NetHack Development Team Polls Community For Advice On Unicode

An anonymous reader writes After years of relative silence, the development team behind the classic roguelike game NetHack has posteda question: going forward, what internal representation should the NetHack core use for Unicode characters? UTF8? UTF32? Something else? (See also: NH4 blog, reddit. Also, yes, I have verified that the question authentically comes from the NetHack dev team.)

3 of 165 comments (clear)

  1. The answer is... by Anonymous Coward · · Score: 5, Insightful

    utf-8

  2. UTF-8 by Ark42 · · Score: 4, Insightful

    The answer is UTF-8. It's pretty much going to be the de-facto character set now. It has backwards compatibility with ASCII, and can easily be extended in the future to support possible U+200000 - U+7FFFFFFF codepoints, as the original UTF-8 specification used to include that anyway.

    Any important point is to not mess things up and end up with CESU-8 like MySQL did. There are completely valid 4-byte UTF-8 characters, so don't think of it as some special alternate UTF-8 by artificially capping UTF-8 at a max of 3 bytes per character.

  3. Go with the majority by namgge · · Score: 4, Insightful

    In my experience, if you are upgrading legacy code that assumed straightforward ascii then utf8 is the
    way to go.
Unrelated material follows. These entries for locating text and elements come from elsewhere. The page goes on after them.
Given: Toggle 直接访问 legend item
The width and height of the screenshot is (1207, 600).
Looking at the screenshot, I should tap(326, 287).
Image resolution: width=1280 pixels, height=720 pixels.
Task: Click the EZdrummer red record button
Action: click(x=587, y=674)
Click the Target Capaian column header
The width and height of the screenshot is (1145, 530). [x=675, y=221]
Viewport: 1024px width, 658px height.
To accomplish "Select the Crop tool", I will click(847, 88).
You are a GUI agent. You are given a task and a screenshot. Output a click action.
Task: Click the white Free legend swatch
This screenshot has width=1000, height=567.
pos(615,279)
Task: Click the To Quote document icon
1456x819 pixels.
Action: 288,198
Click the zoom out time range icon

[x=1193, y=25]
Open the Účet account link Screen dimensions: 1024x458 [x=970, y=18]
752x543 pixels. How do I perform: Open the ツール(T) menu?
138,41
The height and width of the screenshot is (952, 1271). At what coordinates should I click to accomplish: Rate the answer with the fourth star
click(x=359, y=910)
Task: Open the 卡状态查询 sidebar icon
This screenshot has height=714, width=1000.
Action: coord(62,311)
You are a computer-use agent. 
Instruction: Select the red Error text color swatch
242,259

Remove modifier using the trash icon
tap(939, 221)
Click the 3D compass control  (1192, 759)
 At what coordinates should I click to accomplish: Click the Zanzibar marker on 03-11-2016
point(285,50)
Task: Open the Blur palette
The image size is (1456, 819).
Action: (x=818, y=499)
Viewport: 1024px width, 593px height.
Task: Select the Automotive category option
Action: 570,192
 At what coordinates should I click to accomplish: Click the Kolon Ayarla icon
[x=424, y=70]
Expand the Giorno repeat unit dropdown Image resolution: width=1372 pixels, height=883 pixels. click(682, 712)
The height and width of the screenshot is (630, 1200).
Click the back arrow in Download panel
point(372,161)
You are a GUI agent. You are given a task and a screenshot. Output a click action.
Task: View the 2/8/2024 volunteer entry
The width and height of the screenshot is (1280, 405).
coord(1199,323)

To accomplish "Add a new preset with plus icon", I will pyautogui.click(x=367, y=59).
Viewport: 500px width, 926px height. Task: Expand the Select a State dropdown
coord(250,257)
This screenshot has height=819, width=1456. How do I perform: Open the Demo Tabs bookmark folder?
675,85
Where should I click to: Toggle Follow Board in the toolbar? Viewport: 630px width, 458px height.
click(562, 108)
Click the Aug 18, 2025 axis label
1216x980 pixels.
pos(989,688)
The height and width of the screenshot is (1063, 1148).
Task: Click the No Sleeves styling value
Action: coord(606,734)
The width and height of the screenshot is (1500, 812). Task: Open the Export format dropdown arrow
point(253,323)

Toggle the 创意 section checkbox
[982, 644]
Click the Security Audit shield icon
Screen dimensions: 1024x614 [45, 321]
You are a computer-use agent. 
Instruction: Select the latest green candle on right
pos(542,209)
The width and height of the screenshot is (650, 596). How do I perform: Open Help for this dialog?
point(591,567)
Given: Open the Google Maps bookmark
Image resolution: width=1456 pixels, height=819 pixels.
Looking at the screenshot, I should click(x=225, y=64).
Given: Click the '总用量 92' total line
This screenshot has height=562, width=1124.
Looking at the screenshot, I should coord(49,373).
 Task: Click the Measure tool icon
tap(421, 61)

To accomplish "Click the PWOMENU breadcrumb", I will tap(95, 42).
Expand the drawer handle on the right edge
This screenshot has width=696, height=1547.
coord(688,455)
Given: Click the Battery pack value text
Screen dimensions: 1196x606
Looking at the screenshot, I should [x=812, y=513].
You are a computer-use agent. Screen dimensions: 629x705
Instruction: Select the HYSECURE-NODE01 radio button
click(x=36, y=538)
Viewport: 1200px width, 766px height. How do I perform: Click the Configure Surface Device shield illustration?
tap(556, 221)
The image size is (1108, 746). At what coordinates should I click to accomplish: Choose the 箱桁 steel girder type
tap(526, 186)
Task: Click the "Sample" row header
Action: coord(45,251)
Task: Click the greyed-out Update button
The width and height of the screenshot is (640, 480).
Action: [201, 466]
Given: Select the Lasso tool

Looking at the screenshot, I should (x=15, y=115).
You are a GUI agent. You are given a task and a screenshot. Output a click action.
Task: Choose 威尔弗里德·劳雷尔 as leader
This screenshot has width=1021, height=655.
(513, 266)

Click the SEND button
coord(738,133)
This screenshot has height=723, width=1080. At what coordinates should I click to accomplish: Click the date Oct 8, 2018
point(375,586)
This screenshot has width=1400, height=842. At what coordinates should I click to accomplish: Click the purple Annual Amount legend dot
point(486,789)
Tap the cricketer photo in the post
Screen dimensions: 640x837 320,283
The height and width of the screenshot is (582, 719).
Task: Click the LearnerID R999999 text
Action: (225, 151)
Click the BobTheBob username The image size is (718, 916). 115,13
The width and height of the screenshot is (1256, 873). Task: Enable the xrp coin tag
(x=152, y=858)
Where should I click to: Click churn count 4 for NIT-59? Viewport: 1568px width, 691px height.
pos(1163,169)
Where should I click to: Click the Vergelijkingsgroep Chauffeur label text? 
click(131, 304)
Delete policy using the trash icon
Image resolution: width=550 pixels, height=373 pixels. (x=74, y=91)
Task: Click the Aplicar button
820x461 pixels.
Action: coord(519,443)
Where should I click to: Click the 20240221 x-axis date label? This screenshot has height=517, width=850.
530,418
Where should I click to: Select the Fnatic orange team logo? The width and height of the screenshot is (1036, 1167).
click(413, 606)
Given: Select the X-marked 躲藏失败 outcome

It was invented for the purpose by someone very smart (Ken Thompson). If there were a 'Neatest Hacks of All Time' competition utf8 would be my nomination.

    The only real issues I've encountered are the usual ones of comparisons between equivalent characters and defining collating order. These stop being a problem (or more precisely 'your' problem) once you abandon the idea of rolling your own and use a decent utf8 string library.